The Federal Government has no Authority over a State Militia when not in Federal Service

The only powers granted to the federal government concerning the militias of the several States, other than the power to call them into the service of the United States (Article 1, Section 8, Clause 15), are found in Clause 16. When not in the service of the United States, the federal government has ZERO authority over a State militia, their individual members, or their firearms. There is not a single provision in the Constitution that grants the federal government the power to prevent State militias or their members from acquiring and possessing firearms. In fact, Clause 16 specifically requires the States to maintain armed militias, independent of the federal government, because Congress can call them into the service of the United States at any moment and require them to be armed pursuant to Clause 16.

The Federal Government has no Power to Disarm a Militia or its Members

Federal control of the militias of the several States was the subject of heated debate in the individual State Ratifying Conventions. The following excerpts from the 1788 debate in the Virginia Ratifying Convention refute any assertion that Congress can disarm or prevent a State militia or its members from possessing “military type” firearms:

Mr. JOHN MARSHALL “The state governments do not derive their powers from the general government… The state legislatures had the power to command and govern their militia before, and still have it, undeniably, unless there is something in this Constitution that takes it away… But the power given to the states by the people is not taken away; for the Constitution does not say so. The truth is, that when power is given to the general legislature, if it was in the state legislatures before, both shall exercise it, unless there be an incompatibility in the exercise by one to that of the other, or negative words precluding the state governments from it. But there are no negative words here. It rests, therefore with the states. To me it appears, then, unquestionable that the state governments can call forth the militia, in case the Constitution should be adopted, in the same manner as they could have done before its adoption… All the restraints intended to be laid on the state governments (besides where an exclusive power is expressly given to the Congress) are contained in the 10th section of the 1st article. This power is not included in the restrictions in that section. But what excludes every possibility of doubt, is the last part of it– that “no state shall engage in war, unless actually invaded, or in such imminent danger as will not admit of delay.” When invaded, they can engage in war, as also when in imminent danger. This proves that the states can use the militia when they find it necessary.”

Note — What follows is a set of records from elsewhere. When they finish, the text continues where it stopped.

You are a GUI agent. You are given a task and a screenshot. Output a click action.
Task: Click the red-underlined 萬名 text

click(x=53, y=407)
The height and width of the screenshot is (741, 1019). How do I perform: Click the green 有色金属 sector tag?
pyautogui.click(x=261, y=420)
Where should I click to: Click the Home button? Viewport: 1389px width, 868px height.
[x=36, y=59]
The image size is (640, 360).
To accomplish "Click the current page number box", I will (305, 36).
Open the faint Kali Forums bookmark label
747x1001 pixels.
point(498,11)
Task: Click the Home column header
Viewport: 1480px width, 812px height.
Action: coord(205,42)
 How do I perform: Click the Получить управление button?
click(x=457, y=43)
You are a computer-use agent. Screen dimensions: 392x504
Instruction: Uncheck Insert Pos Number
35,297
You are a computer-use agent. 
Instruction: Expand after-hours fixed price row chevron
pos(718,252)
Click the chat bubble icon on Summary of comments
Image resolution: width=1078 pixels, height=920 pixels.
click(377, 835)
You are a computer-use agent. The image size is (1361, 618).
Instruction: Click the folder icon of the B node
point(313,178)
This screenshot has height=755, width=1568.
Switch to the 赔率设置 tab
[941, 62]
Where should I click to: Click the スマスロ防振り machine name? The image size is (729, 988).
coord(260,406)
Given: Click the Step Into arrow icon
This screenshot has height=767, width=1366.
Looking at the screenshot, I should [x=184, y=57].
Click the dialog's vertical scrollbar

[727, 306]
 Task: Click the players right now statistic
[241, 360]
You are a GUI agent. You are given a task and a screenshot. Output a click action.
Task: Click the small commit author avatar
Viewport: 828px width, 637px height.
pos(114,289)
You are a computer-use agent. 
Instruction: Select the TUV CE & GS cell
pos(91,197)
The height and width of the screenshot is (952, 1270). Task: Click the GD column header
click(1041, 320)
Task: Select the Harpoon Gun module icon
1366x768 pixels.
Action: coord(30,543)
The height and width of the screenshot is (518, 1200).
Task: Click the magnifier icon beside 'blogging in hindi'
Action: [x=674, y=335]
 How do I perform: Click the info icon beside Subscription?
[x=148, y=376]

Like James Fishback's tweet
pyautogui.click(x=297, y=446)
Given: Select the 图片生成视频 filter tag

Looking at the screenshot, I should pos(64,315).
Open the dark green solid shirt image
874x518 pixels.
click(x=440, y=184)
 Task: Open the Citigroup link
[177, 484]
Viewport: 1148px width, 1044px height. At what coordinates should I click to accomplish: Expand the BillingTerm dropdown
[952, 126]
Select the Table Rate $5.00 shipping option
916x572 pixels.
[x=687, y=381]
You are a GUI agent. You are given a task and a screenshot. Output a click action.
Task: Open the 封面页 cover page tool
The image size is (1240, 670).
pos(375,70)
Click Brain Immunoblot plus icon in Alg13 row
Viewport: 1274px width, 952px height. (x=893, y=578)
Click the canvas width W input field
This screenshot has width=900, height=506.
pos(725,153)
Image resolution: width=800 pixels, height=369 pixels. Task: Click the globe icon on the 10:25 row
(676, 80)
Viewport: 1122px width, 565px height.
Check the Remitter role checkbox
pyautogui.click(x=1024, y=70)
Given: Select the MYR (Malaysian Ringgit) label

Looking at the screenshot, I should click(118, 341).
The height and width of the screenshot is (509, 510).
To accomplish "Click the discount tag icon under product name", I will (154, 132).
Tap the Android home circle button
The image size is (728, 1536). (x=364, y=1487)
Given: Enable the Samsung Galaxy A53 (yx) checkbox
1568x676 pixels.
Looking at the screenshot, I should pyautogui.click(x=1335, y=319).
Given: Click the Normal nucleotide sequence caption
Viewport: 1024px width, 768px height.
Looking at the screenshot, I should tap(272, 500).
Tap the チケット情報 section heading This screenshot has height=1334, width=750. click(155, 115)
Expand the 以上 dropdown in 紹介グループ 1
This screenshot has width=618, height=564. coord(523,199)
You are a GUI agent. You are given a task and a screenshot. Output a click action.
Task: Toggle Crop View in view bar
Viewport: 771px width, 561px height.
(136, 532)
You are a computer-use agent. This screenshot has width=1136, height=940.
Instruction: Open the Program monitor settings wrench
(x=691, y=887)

Marshall’s remarks totally invalidate any general ban on “military type” firearms. He noted the Constitution (Art. I, Sec. 10, Cl. 3) forbids the States from engaging in war, “unless actually invaded, or in such imminent Danger as will not admit of delay.” The Constitution, through the above clause, authorizes the States to use their militia to engage in war without consulting Congress. How could the States, as noted by Marshall, engage in war to protect their borders if Congress had the power to prevent their militiamen from possessing a military type weapon? This State power is independent and separate from the powers delegated to the federal government concerning the limited use and control of a State militia.

As the debates continued, Marshall, who would later become Chief Justice of the United States Supreme Court stated:

“[T]hat the power of governing the militia was not vested in the states by implication, because, being possessed of it antecedent to the adoption of the government, and not being divested of it by any grant or restriction in the Constitution, they must necessarily be as fully possessed of it as ever they had been.”

Marshall noted that the States had the indisputable power to control their militias prior to the adoption of the Constitution and they retained that power unless they agreed to surrender it. As shown by Marshall, the States had the exclusive power to arm their militias independent of Congress, the Constitution, or any subsequent amendment. Thus, Congress cannot abrogate the right of members of a State militia to purchase or posses “military type” firearms.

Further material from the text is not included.